Free shop'ta viskiye büyük gözaltı
Ülke genelindeki Gümrük Hattı Dışı Eşya Satış Mağazaları (FreeShop) gözaltına alınıyor. Free Shop'lardan yapılan satışların anormal boyutlara ulaşması üzerine geniş çaplı bir soruşturma başlatıldı. Aslında, Free Shop'ların kara listeye alınmasının öyküsü, geçen yıl gümrük müfettişlerinin yaptığı bir incelemeye uzanıyor. Rapordaki öneriler ise Ankara'ya, AB baskısına dönüşüyor. Önce işin birinci kısmına değinelim. Free Shop'lar, "Türkiye'ye gelen veya Türkiye'den giden yolculara, yabancı devletlerin veya uluslararası kuruluşların temsilciliklerine, yabancı ülkelere sefer yapan gemi ve uçaklara, yat limanlarındaki teknelere, yabancı basın mensuplarına" gümrüksüz eşya satışı yapılan merkezler. Bu kapsamda 299 kuruluş faaliyet gösteriyor.

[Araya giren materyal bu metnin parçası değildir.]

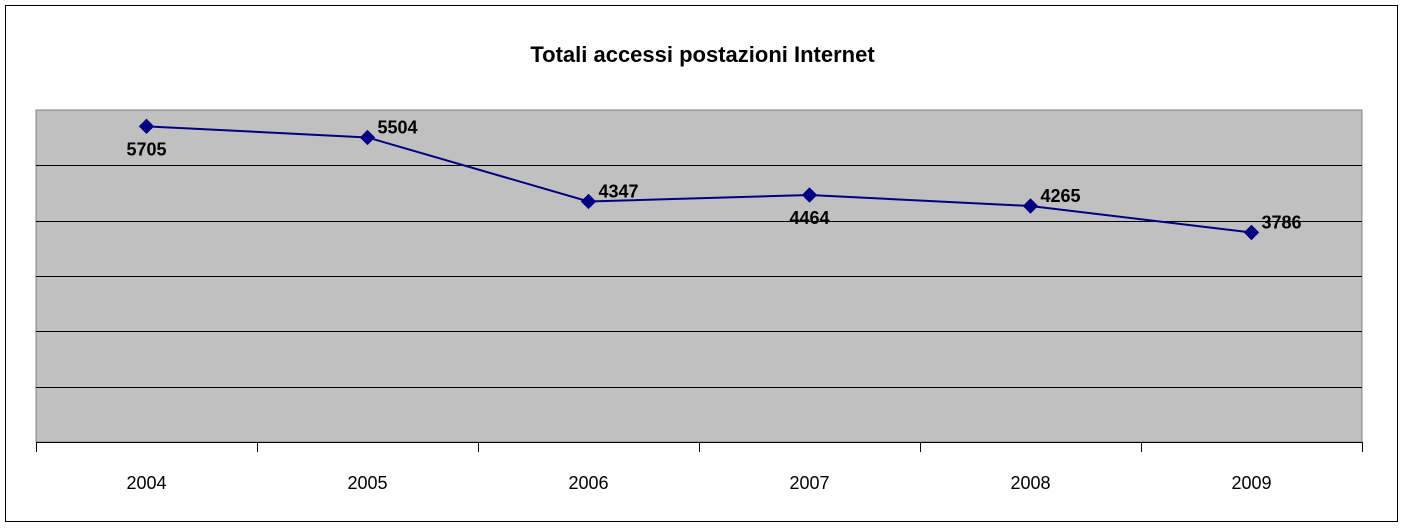  I want to click on x-tick-label: 2006, so click(588, 483).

Bu nasıl satış? Gümrük yönetimini alarme eden konu ise 2004 yılı verilerinde düğümleniyor. Geçen yıl Free Shop'lardan 118 milyon dolar alkollü içki satışı yapıldığı tespit ediliyor. Aynı dönemde Türkiye'nin ithalatı ise 9.5 milyon dolarda kalıyor. İthal içkideki yüksek vergilerin yasa dışı ticareti cazip hale getirdiği düşünülüyor. İddialara göre, Free Shop'larda, bir yolcunun pasaportu üzerinden gerçek alışverişin çok ötesinde mal çıkışı gösteriliyor. Aynı pasaport numarası farklı mağazalarda satış için kullanılıyor. Hatta hayali yolcular adına belge düzenleniyor. Ucuz içkinin el altından İstanbul'daki barlara verildiği tahmin ediliyor. Yıllık cirosu 500 milyon dolara yaklaşan Free Shop'ların "sağlık raporu", detaylı araştırmalardan sonra görülecek. Ama Gümrük Müsteşarlığı, bu mağazaları merkezi bilgisayar sistemiyle kontrol edecek. Satış belgesinin tarihi ve seri numarası, mağazanın adı, yolcu biniş kartı ve pasaport numarası, satılan eşyanın kod numarası ve fiyatı ile mağaza görevlisinin kimlik bilgileri çapraz denetime girecek.
AB ne istiyor? Gelelim işin ikinci yönüne... Yani, AB Komisyonu Türkiye Temsilcisi HansJörg Kretchmer'i, Devlet Bakanı Kürşad Tüzmen'le görüşmeye götüren şartlara... Gümrük müfettişleri, Free Shop'lara satılan viskilerin fiyatı ile iç piyasadaki ana dağıtıcılara satış fiyatı arasında büyük farklar belirledi. Viski firmalarının, Türkiye'de kurdukları şirketler aracılığıyla ithalat yaptıklarını ve bu arada fiyatları düşük tutarak vergi kaybına yol açtıklarını savundular. Örneğin, Free shop'lara 60 dolara satılan viskinin, Türkiye'deki kendi ithalatçı şirketlerine 20 dolara malolduğunu saptadılar. Hem vergi farkını istediler hem de teminat mektubu verilmesini... İtirazlar üzerine konu, bir kez daha incelenmek üzere teftişe havale edildi. Dünya Gümrük Örgütü'ne bile görüş soruldu. Müfettişler, son raporlarında da eski görüşlerinde ısrar ettiler. İşte bu yüzden AB Büyükelçisi Kretchmer, Tüzmen'den randevu istedi. AB tarafı, "Free Shop fiyatları ile ithalatçı fiyatları tabii ki farklı olacak. Free Shop fiyatı emsal olamaz. Orada vergisiz satış var. Oysa ithalata ağır vergi uygulanıyor. İki ayrı fark buradan kaynaklanıyor" diyerek itirazlarını sıraladı. Maliye kayıtları da viskinin ithal fiyatına, yüzde 275.6 oranında ÖTV ve yüzde 18 oranında KDV eklendiğini gösteriyor. AB'nin, "İki ayrı piyasa sözkonusu" tezine karşın Tüzmen ve ekibi, "Müfettiş rapor düzenlemiş. Olay yargıya intikal etmiş" dedi. Viski satıcısı ile alıcılar arasında organik bağ olup olmadığı, Free Shop fiyatının mı yoksa ithalatçı fiyatının mı esas alınacağına mahkemeler karar verecek.